4.2.3.1 Data Handling And Analysis Flashcards
What are correlational techniques?
Non-experimental methods used to measure how strong the relationship is between two or more variables.
What is correlation?
A mathematical term that illustrates the strength and direction of the association between two co-variables.
Does correlation imply causation?
It does not imply causation, but will usually lead to further studies to determine if there is a cause and effect relationship.
What are the types of correlation and what do they mean?
Positive correlation- as one variable increases, the other also increases
Negative correlation- as one variable increases, the other variable decreases
Zero correlation- when a correlational study finds no association between variables
What is a correlation coefficient?
A number used to measure the strength and nature of the relationship between two co-variables.
The correlation coefficient number represents the strength of the relationship and can range from +1.0 to -1.0
The closer the number to 1 or -1, they stronger the correlation.
What is the value of a perfect positive and perfect negative correlations?
Perfect positive- 1
Perfect negative- -1
What value can we determine correlation between variables?
+/_ 0.8
What is a scattergram?
A graph that shows the correlation between two sets of data (co-variables) by plotting points to represent each pair of scores.
=====
**PROBLEMS TO SOLVE:**
- A) According to the correlation flashcards, what range can the correlation coefficient take?
- B) Write out the part of the correlation flashcards starting at "What is correlation?" and ending at "correlation imply causation?".
=====
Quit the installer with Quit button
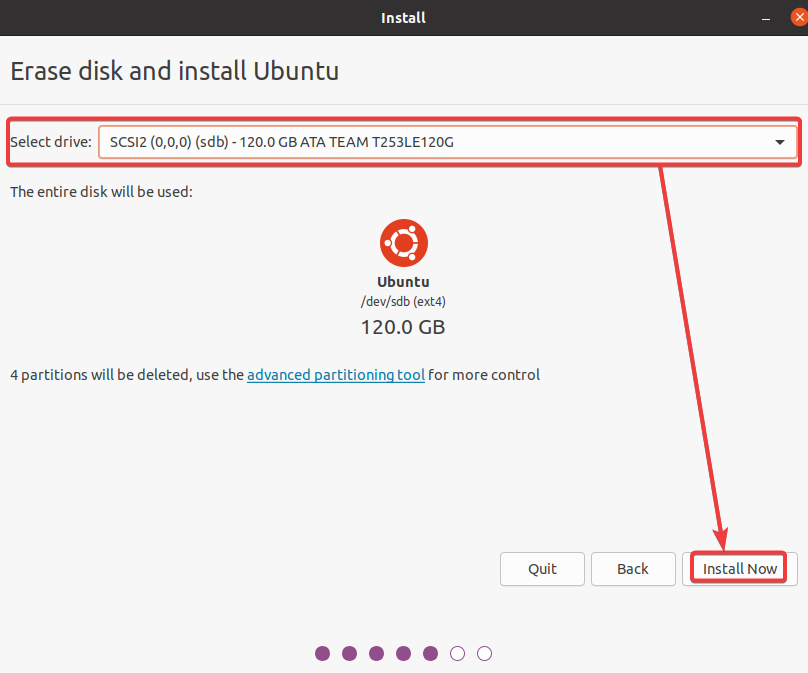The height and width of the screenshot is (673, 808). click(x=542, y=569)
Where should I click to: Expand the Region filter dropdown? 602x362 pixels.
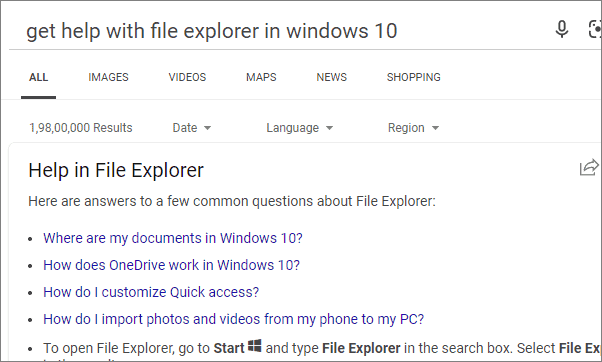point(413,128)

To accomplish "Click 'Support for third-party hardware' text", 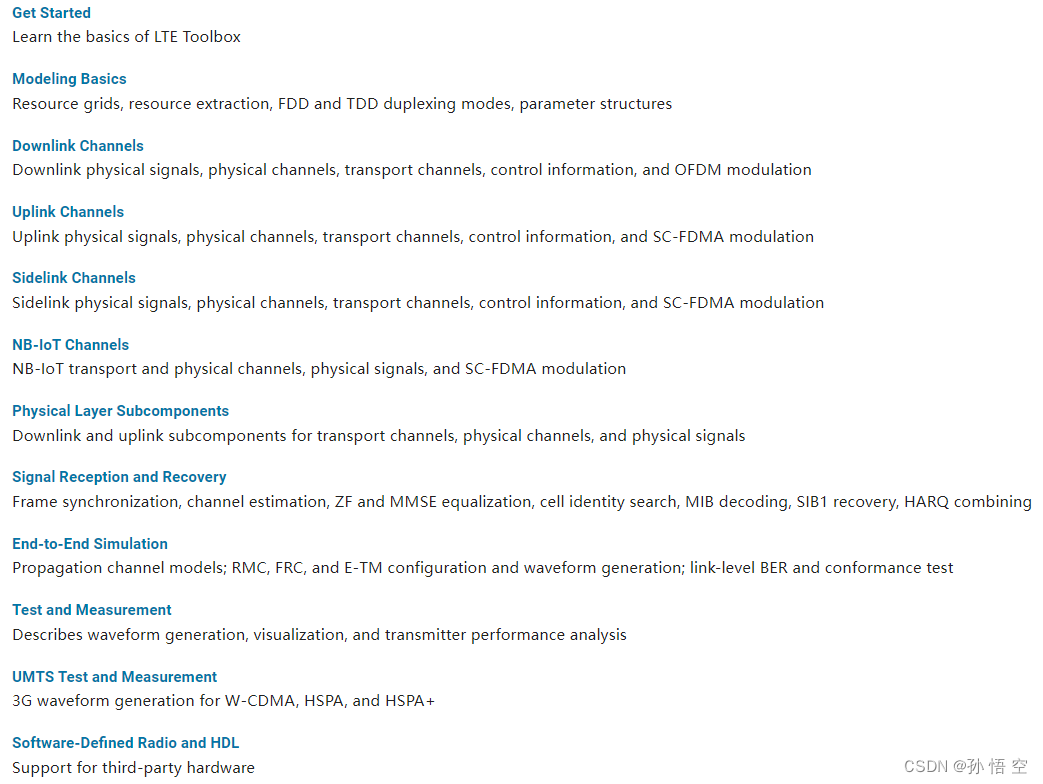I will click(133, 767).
=====
**ANSWER SET:**
- A) From +1.0 to -1.0.

- B)
What is correlation?
A mathematical term that illustrates the strength and direction of the association between two co-variables.
Does correlation imply causation?